Start of Text block

2020: Are We Seeing Clearly Yet?
As the Year of Our Lord 2019 came to an end, could anyone have predicted the lessons in 2020?
There are many lessons we can learn from the current pandemic and ensuing shutdowns. There are also some things that were predictable because they never change. The first given: Political turmoil in 2020 — it’s an even-numbered election year. The second given: The national media and the Democratic National Committee — one and the same — will find heinous fault with anything proposed by the Right.
Currently, the press vacillates between accusing the Trump administration of “overreacting” to the novel coronavirus and switching to screams that President Donald Trump thinks he’s a king for trying to reopen the economy against the wishes of enlightened Democrat governors.
Go ahead and shake your heads. Yes, we predicted the political Left truly being invested in failure of the American people; but maybe some folks just didn’t realize how disgusting it would be.
But not all things are political. The year 2020 will occupy a lot of written copy for historians. It should also serve as one of those times that Americans can see life in a way that never would have occurred outside the reach of a crisis that touched pretty much everything.
In November 2019, Americans were happily spending their growing paychecks. Business owners were enjoying the Trump economy and Christmas was on its way. Who could’ve guessed that one of the more virulent of coronaviruses being studied in the Wuhan Institute of Virology, a biosecurity level 4 facility, would within a matter of weeks have infected the world?
Different from woes like wildfires, tornadoes, or earthquakes that had already hit the lives of Americans in 2020, but on a regional and episodic basis, this novel coronavirus was a contagion that had never provoked an immune response in anyone. COVID-19 was thought to impact the elderly and frail most, but early cases were proving that this pathogen was an equal-opportunity inhabitant. While some had and have no symptoms or only endure mild responses, others succumb to hospitalization and death.
A temporary response was needed to understand the pattern and presentation this virus would make — to save lives we claim to care about as we declare #AllLifeIsPrecious. But now it’s time to bring our economy back online and allow folks to work and adapt.

End of Text block
Start of Provided information

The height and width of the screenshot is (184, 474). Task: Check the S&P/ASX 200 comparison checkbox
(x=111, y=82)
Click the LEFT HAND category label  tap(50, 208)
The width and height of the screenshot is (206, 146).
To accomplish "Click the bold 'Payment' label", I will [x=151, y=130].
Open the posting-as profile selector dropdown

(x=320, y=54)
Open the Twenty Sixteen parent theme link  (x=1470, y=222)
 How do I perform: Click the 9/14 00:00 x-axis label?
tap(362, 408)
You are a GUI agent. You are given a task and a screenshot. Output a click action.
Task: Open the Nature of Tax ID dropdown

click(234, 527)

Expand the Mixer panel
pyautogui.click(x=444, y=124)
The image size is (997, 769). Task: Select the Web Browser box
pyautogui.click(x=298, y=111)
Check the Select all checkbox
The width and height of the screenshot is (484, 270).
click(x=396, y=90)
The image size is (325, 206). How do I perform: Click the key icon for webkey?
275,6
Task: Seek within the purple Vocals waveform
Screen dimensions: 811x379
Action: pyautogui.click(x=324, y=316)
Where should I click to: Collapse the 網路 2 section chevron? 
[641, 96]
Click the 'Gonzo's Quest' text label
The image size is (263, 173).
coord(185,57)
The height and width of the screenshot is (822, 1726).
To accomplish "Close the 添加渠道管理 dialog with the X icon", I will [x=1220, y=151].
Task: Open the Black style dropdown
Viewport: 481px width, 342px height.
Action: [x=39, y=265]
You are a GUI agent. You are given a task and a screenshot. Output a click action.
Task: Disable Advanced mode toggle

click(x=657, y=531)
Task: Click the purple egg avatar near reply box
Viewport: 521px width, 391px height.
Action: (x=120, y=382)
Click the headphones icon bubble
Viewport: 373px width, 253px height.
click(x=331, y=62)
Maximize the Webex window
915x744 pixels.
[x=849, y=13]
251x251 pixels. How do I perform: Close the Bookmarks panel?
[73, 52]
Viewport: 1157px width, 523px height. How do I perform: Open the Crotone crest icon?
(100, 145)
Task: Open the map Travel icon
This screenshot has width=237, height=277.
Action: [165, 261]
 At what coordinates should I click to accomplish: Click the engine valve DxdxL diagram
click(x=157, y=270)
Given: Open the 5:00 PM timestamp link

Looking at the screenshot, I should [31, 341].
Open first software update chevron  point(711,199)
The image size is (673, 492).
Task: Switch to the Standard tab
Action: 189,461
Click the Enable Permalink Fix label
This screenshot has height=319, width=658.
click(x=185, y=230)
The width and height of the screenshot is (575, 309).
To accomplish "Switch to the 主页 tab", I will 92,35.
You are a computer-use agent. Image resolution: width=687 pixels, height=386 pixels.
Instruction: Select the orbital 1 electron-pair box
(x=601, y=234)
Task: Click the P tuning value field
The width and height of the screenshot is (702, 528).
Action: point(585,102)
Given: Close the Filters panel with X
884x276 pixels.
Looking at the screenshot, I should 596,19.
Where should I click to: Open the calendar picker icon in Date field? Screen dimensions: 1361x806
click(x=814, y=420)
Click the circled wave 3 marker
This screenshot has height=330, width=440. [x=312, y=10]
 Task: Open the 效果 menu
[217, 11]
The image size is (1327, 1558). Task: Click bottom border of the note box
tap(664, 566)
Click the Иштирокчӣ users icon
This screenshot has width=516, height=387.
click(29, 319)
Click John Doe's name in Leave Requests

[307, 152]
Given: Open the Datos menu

End of Provided information

(Directions for this task) List every natural disaster named in the 2020 commentary. The data is separate material, unrelated to the 2020 commentary.

(Your response) Wildfires, tornadoes, earthquakes